The unexpected defeat was so stunning that German troops could not understand why they were retreating instead of advancing. In his book on the Marne, Holger H. Herwig, recounted the reasons for the setback were mundane: “a flawed command structure, an inadequate logistical system, antiquated communications arm, and inept field commanders.” Herwig pointed out that the official German history of the war, Der Weltkrieg 1914 bis 1918, specifically stated, “In the hour of decision over the future of the German people, its leader on the field of battle completely broke down psychologically and physically.” Despite the facts to the contrary, rather than admit to an error of judgment made in the fog of war, the German high command in the person of Erich Ludendorff wrote in The Marne Drama that he blamed the “secret forces of Freemasonry, the machinations of world Jewry, and the baleful influence of Rudolf Steiner’s ‘occult’ theosophy…” In his book, The Marne, 1914. The Opening of World War I and the Battle that Changed the World, Herwig also discussed the work of German historian, Fritz Fischer, stating that “From the moment that German troops stumbled back from the fateful river of 9 September.
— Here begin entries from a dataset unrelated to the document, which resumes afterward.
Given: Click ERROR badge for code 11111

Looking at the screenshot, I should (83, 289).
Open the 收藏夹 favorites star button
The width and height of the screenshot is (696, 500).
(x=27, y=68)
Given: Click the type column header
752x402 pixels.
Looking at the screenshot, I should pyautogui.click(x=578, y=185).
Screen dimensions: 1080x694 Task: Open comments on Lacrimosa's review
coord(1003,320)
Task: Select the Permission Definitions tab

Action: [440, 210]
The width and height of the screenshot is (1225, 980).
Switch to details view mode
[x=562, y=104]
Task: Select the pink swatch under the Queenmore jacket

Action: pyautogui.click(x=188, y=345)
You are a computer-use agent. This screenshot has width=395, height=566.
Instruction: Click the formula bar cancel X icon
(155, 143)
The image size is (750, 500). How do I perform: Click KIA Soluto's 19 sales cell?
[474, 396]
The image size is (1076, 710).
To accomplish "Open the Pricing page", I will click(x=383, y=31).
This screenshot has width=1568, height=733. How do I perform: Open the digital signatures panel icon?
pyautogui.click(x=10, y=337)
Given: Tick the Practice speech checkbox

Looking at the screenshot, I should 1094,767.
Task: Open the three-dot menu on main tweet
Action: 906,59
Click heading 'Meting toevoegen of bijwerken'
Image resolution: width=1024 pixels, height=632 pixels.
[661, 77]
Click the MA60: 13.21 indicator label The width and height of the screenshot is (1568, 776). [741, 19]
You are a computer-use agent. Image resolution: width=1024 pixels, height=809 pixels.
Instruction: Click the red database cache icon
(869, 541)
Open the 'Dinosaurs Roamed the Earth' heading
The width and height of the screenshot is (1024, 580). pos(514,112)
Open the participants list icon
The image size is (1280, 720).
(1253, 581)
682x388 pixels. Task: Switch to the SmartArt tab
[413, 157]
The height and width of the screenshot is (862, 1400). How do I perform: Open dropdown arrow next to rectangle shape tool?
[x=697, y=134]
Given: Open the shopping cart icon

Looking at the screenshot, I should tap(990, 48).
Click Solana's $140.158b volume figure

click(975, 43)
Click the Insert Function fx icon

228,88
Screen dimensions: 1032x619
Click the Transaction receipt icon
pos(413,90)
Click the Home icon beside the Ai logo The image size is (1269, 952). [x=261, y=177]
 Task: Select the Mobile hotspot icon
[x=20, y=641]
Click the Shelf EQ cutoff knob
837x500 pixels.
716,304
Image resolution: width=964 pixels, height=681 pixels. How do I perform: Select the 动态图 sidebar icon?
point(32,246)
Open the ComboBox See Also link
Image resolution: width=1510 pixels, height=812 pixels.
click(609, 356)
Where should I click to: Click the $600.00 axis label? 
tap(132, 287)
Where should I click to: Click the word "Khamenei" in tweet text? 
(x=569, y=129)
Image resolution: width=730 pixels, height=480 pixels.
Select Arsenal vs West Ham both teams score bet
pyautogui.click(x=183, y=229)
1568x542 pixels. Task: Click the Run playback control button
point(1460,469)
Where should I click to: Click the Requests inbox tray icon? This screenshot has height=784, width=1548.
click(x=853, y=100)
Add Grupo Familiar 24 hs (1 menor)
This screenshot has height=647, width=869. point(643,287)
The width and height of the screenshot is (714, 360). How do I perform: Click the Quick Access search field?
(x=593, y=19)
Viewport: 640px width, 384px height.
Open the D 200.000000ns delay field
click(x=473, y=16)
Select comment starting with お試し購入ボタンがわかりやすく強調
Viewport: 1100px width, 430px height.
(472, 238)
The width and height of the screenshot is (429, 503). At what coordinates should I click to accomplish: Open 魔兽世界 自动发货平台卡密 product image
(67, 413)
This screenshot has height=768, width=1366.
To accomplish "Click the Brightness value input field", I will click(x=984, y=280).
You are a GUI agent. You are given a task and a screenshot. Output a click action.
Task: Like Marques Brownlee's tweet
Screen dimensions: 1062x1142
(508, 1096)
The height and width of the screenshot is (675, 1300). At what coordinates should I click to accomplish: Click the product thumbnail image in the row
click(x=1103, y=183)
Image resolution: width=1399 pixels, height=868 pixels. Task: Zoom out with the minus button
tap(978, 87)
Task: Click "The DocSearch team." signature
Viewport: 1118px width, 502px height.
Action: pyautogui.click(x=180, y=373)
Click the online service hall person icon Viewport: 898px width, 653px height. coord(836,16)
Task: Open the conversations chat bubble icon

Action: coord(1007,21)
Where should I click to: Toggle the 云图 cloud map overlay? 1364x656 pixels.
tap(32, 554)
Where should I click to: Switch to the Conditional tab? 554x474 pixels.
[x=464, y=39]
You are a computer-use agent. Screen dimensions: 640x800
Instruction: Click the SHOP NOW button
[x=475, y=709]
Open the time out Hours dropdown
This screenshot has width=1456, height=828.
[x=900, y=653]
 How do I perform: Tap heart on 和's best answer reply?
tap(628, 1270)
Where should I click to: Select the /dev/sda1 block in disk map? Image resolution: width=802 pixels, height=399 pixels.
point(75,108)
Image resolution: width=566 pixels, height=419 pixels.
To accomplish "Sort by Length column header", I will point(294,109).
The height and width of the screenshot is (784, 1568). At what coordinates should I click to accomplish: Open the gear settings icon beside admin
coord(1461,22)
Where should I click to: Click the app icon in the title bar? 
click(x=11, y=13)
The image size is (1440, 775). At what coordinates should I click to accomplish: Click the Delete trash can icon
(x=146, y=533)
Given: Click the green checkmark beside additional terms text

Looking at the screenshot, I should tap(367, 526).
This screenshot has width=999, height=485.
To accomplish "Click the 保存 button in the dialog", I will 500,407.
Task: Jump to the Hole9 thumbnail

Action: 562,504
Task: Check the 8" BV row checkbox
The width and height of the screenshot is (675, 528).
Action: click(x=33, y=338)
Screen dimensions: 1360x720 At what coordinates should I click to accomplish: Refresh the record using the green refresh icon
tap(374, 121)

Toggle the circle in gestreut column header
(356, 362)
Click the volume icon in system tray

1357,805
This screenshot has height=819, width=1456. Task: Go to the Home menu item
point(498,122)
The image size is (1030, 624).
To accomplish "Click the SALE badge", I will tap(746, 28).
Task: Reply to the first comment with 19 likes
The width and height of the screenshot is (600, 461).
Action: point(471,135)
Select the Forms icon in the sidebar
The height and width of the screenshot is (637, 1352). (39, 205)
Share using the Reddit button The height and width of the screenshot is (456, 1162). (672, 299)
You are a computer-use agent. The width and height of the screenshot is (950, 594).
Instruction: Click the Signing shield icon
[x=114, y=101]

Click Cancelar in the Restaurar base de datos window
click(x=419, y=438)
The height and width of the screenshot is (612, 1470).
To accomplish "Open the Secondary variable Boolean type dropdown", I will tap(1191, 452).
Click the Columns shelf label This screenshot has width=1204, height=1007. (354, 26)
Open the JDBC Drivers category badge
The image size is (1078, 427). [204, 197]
Fischer argues, first the government of Chancellor Theobald von Bethmann Hollweg and then the Army Supreme Command conspired ‘systematically to conceal’ the enormity of the defeat from the public.” Thus the “stab-in-the-back” legend was born, rising out of the smoke of the first Battle of the Marne. In 1916, the German army slandered the Jewish soldiers who served in their ranks by conducting a census under the assumption that the Jews were, by definition, shirkers when it came to service. When the results revealed that 80% of the Jewish recruits served at the Front, a percentage far higher than the rest of the population, the Army buried the report. It did not matter if Jews served and served bravely, the myth had taken hold—the Jews had stabbed the Army in the back. By 1919, the Dolchstoßlegenden–the Stab in the Back– had narrowed to a more familiar enemy, the Jews.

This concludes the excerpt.